**WORK TO DO:**
Copy, unchanged, the part of the material that opens with the line containing "The width and height of the screenshot is (1372, 882)." and closes with the line containing "Action: (82, 82)", with both of those lines included.

**DATA FOR THE TASK:**
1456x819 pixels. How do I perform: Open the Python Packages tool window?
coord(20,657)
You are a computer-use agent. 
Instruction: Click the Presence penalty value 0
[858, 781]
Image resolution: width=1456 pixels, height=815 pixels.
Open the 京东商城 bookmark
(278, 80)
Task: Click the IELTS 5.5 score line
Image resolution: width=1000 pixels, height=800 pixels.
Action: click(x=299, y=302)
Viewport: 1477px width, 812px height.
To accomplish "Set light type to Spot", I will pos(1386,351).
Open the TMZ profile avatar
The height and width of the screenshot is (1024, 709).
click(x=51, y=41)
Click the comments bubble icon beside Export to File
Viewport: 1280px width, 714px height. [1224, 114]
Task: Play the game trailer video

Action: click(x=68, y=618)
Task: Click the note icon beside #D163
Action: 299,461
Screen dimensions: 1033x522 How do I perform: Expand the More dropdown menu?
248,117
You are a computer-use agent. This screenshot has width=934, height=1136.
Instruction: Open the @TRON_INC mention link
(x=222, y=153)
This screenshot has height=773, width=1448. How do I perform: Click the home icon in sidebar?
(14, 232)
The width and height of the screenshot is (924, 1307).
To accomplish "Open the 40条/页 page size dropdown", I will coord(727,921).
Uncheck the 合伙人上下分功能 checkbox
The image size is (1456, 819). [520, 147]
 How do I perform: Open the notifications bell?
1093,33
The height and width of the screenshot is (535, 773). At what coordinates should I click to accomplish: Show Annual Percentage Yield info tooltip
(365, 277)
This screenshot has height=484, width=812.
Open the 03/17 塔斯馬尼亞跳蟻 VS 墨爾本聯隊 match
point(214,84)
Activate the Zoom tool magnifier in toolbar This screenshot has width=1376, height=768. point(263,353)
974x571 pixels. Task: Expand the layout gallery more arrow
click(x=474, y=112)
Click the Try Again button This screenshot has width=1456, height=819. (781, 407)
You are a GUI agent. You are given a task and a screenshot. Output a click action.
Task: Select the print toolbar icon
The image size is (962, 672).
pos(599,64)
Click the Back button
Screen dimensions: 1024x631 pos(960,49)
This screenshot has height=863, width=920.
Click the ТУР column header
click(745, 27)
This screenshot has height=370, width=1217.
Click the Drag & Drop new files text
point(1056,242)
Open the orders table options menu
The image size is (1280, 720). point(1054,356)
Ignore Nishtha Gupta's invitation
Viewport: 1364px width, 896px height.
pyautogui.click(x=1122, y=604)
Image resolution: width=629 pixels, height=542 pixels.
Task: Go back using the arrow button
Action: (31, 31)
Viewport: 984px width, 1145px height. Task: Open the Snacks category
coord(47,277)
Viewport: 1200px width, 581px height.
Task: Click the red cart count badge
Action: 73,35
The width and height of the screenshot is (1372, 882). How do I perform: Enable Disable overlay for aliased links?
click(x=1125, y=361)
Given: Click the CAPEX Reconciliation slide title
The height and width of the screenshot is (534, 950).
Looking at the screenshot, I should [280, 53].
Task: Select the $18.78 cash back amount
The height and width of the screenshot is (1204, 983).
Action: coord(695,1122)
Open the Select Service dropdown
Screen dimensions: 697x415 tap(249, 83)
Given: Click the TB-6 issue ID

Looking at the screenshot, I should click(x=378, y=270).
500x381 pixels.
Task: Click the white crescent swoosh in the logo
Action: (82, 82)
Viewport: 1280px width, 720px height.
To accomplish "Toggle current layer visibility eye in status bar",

**CORRECT ANSWER:**
The width and height of the screenshot is (1372, 882). How do I perform: Enable Disable overlay for aliased links?
click(x=1125, y=361)
Given: Click the CAPEX Reconciliation slide title
The height and width of the screenshot is (534, 950).
Looking at the screenshot, I should [280, 53].
Task: Select the $18.78 cash back amount
The height and width of the screenshot is (1204, 983).
Action: coord(695,1122)
Open the Select Service dropdown
Screen dimensions: 697x415 tap(249, 83)
Given: Click the TB-6 issue ID

Looking at the screenshot, I should click(x=378, y=270).
500x381 pixels.
Task: Click the white crescent swoosh in the logo
Action: (82, 82)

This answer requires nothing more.